# [Action item]
What is needed is a copy of each line in the listing below that contains "screenshot".

# [Data excerpts]
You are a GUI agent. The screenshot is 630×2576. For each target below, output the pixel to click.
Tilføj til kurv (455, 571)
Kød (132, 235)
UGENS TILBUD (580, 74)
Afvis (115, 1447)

==

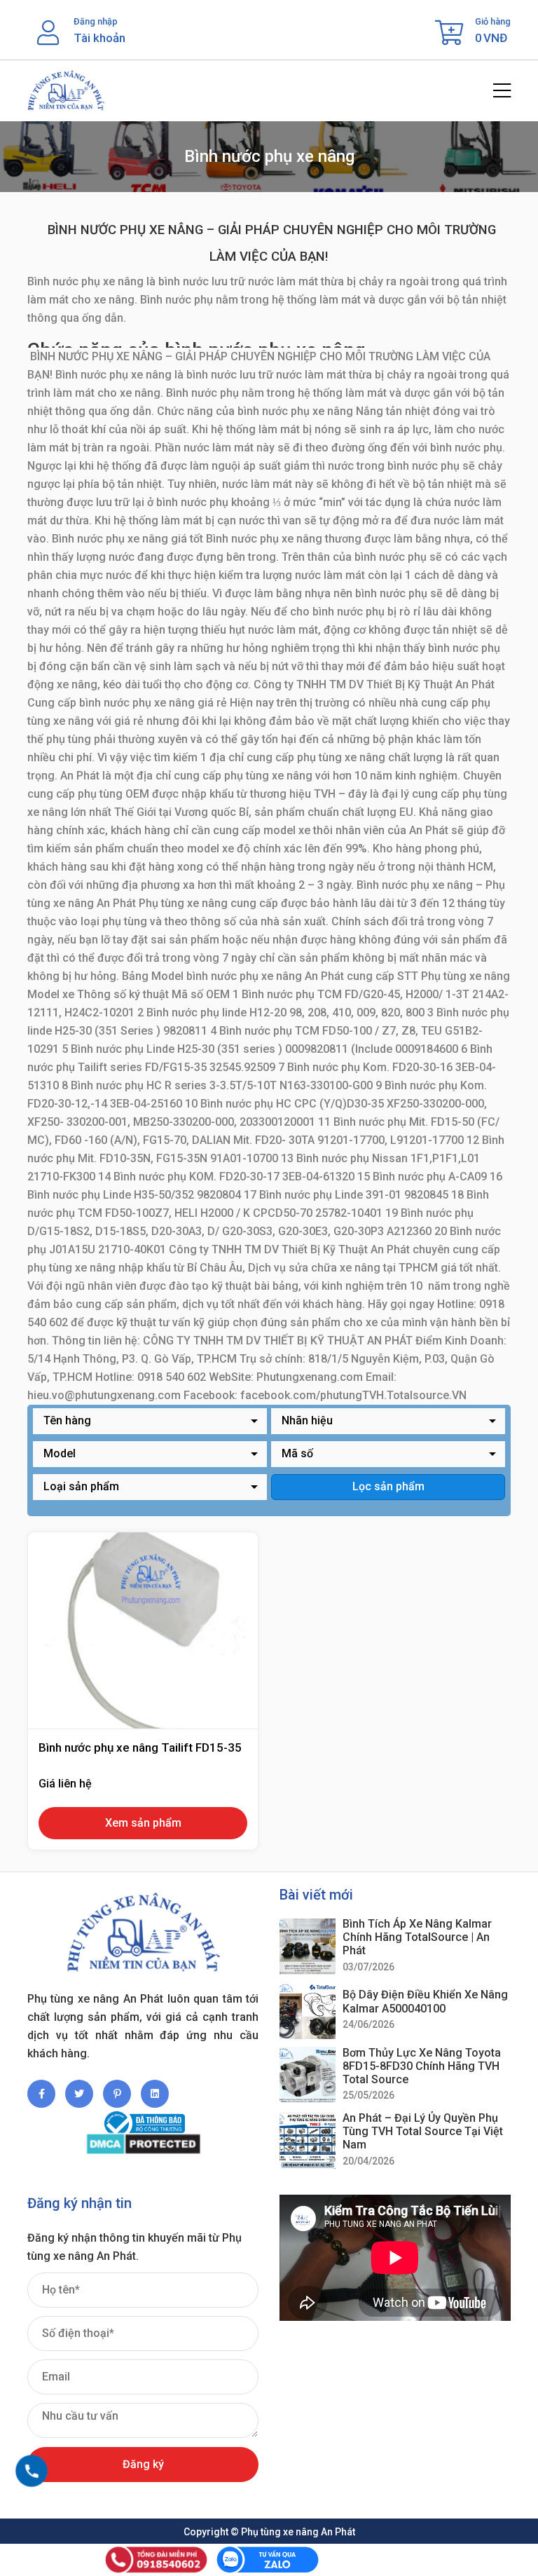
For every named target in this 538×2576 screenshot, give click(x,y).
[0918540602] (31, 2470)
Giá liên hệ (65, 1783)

...

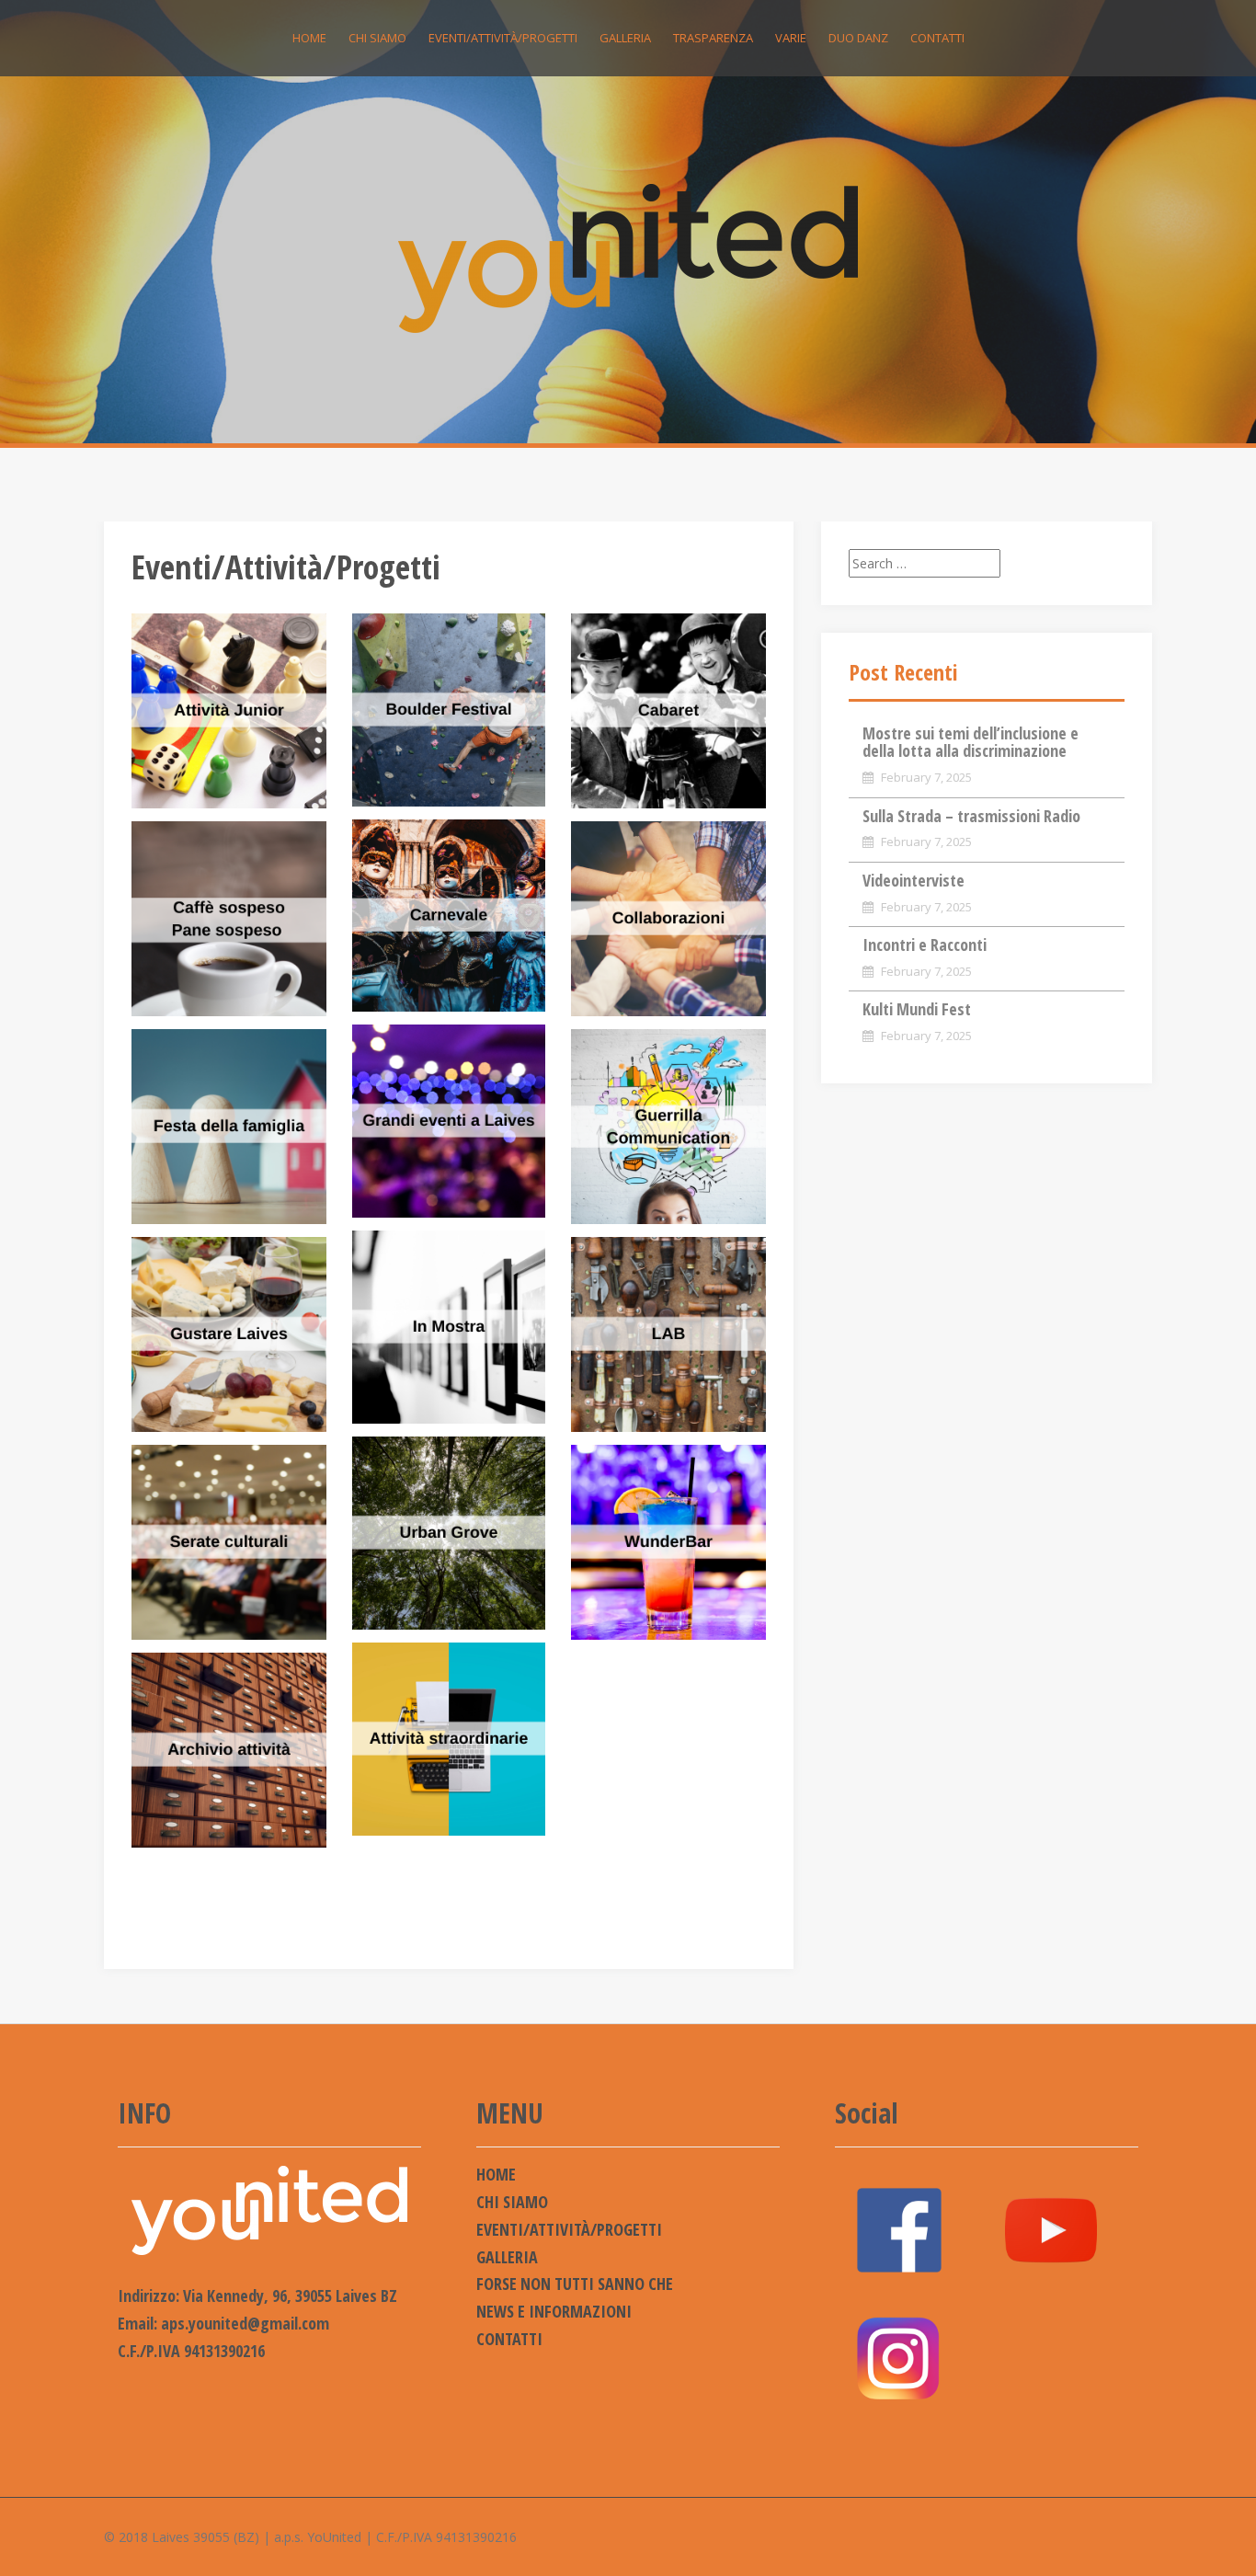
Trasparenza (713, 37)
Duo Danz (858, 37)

# [Solved problem]
You are a GUI agent. The screenshot is 630×2576. For each target below, output the pixel to click.
For every named target in this 538×2576 screenshot, give click(x,y).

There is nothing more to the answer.